In their filings with the Supreme Court Thursday, the former President’s lawyers said that the House’s request for the Trump White House documents was “untethered from any valid legislative purpose and exceeds the authority of Congress under the Constitution and the Presidential Records Act.”
Trump told the Supreme Court that the case posed “novel and important questions of law that the Court should resolve.”
“While the protections of executive privilege and restrictions on access to presidential records are qualified, it is critical that future Presidents and their advisers understand the contours and perimeters of that privilege—and its exceptions—after the conclusion of a presidential term,” Trump said in his request that the court take up the case.
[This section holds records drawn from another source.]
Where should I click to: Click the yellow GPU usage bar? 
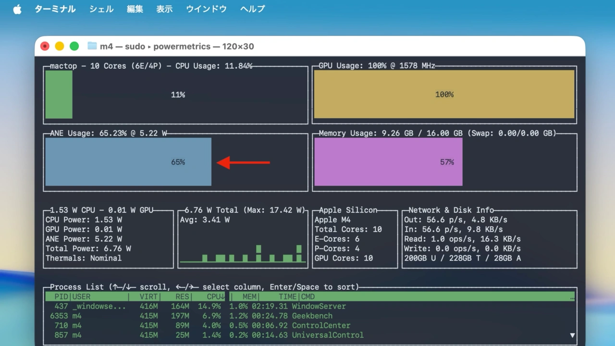(x=444, y=95)
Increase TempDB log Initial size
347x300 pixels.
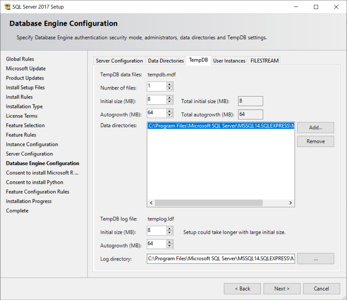[169, 229]
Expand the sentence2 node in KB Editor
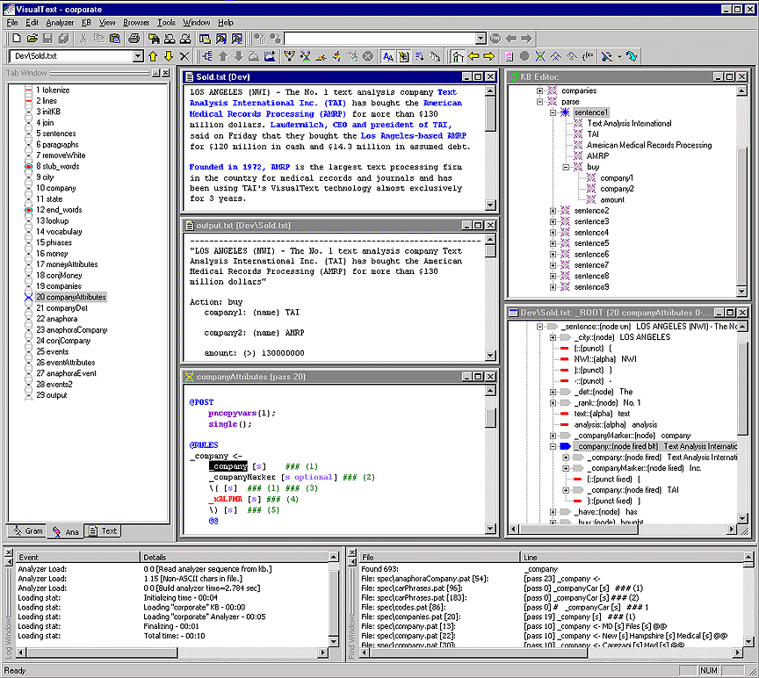This screenshot has width=759, height=678. pyautogui.click(x=553, y=211)
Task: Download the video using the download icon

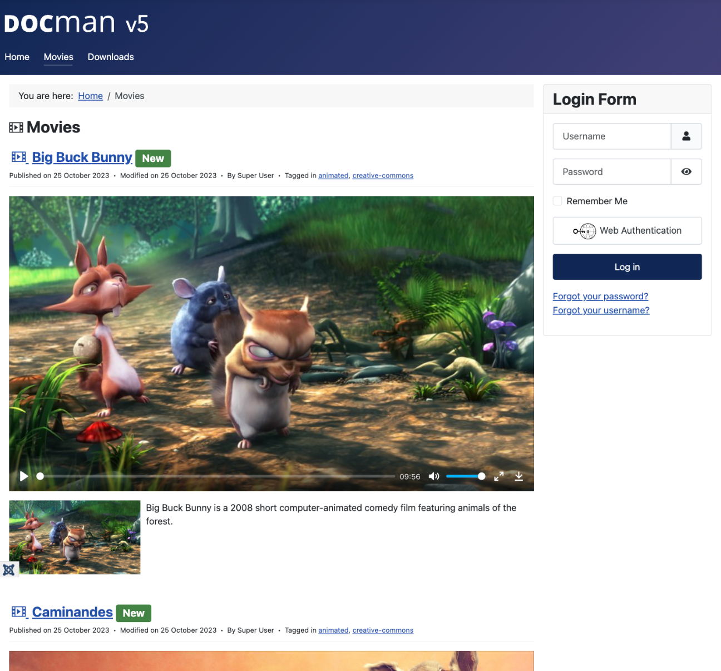Action: [x=518, y=476]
Arguments rejected by lower courts
Previously, both a district court judge and the DC US Circuit Court of Appeals rejected Trump’s arguments in decisions that backed the legitimacy of the document requests and the investigation more broadly.
“Former President Trump has given this court no legal reason to cast aside President Biden’s assessment of the Executive Branch interests at stake, or to create a separation of powers conflict that the Political Branches have avoided,” the DC Circuit said in its opinion earlier this month. In its December 9 ruling against Trump, the appeals court gave him 14 days to request a Supreme Court intervention.
In his application with Chief Justice John Roberts — who oversees emergency matters arising from the DC Circuit — to put the appeals court decision on hold, Trump said that allowing for the documents to be released before the Supreme Court considered the case would “detrimentally impact Presidential decisionmaking for all future Presidents.”
“There will not be another Presidential transition for more than three years; Congress has time to allow this Court to consider this expedited appeal,” Trump wrote in the filing.
Left unsaid was that Republicans are expected to take control of the House in next year’s election and would likely end the House select committee’s investigation.
This story has been updated with additional information.